Australia, NZ dollars hover near recent lows ahead of U.S. jobs data

SYDNEY, July 2 (Reuters) – The Australian and New Zealand dollars traded slightly weaker in a subdued session on Friday, as investors remained on edge ahead of much-anticipated U.S. employment report due later in the day.

The Aussie eased 0.02% to $0.7469, as the re-emergence of coronavirus lockdowns in the country also hurt sentiment even as a trio of local data underlined the upbeat economic outlook at home.

The kiwi recovered to trade 0.04% higher after fading to $0.6960 earlier in the session, its lowest in two weeks as wagers on a hefty payrolls figure boosted its U.S. counterpart.

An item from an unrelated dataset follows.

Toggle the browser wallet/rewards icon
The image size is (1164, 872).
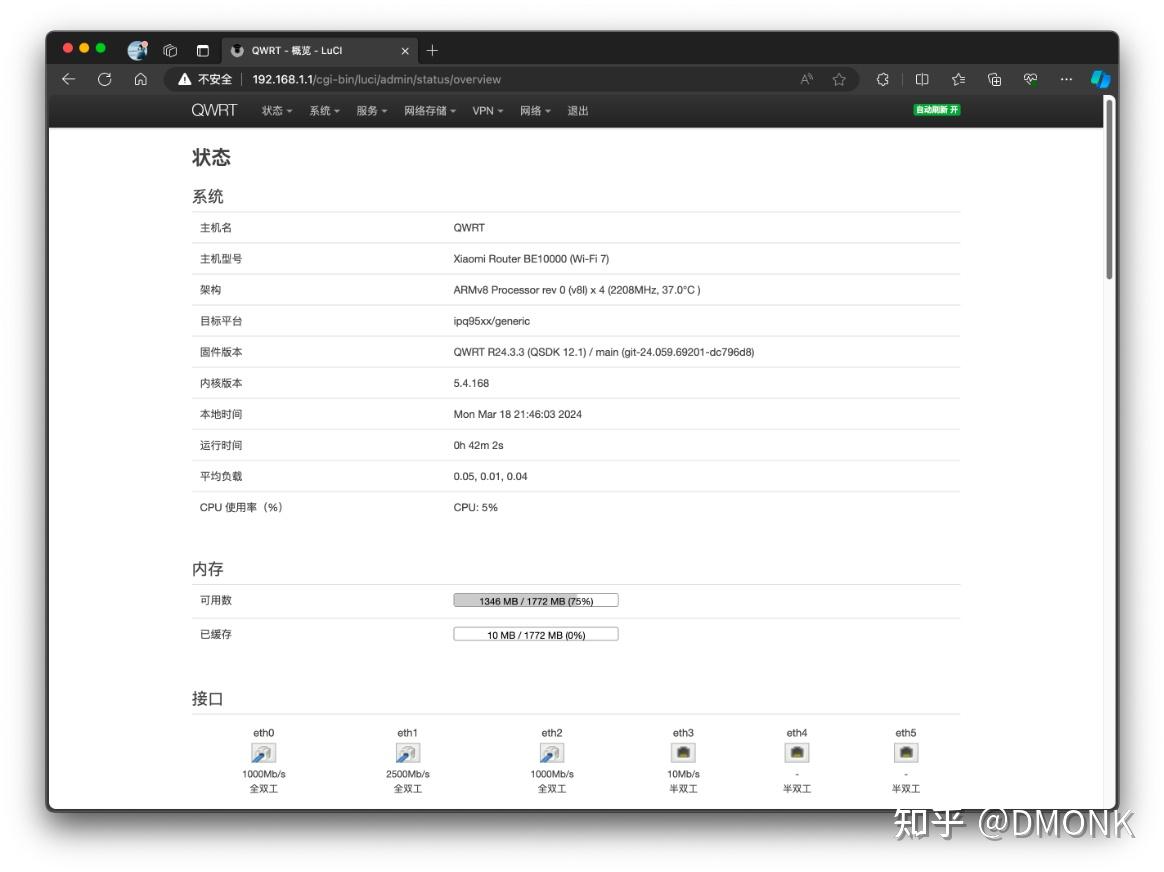pyautogui.click(x=1032, y=79)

U.S. monthly nonfarm payroll data is expected to show a 700,000 increase in June, and economists expect wage growth of around 0.4%.

Both antipodean currencies weakened this week and remained below their rolling 200-day average.

Data showed that Australian banks’ lending to investors for homes spiked 13.3% in May, a metric that analysts said was a portent of policy tightening by regulators amid sky-rocketing house prices.

Household debt in Australia, where wage growth has remained stubbornly low, is already one of the highest in the world at over 180% of income and over 120% of GDP.

“May’s housing finance numbers continue to support our view of a coming tightening in macro-prudential regulations fairly imminently,” JPMorgan rate strategists wrote in a note.

The Reserve Bank of Australia (RBA) is due to hold its monetary policy meeting next week, and analysts said the central bank is unlikely to extend its 0.1% three-year target until late-2024.

The RBA, however, will also have to consider the impact of a return of wide-scale lockdowns in parts of the country to control small but fast-growing COVID-19 outbreaks of the Delta variant, which might stop it from halving its bond buying program, as some analysts expect.

“If the RBA maintains a dovish tilt and does not take a step towards ending unconventional monetary policy, AUD is unlikely to regain losses sustained since the FOMC meeting on June 17 (and) will remain heavy for the next few weeks,” Commonwealth Bank analysts said.

Another drag on the Aussie dollar has been yield spreads, with Australian 10-year bonds trading 5 basis points lower at 1.439%, which offers just 2 basis points more than Treasuries. The spread was as wide as 44 basis points in February when the Aussie topped out at $0.8000.

New Zealand government bonds strengthened, pushing yields lower at the longer end of the curve between 5 and 7 basis points.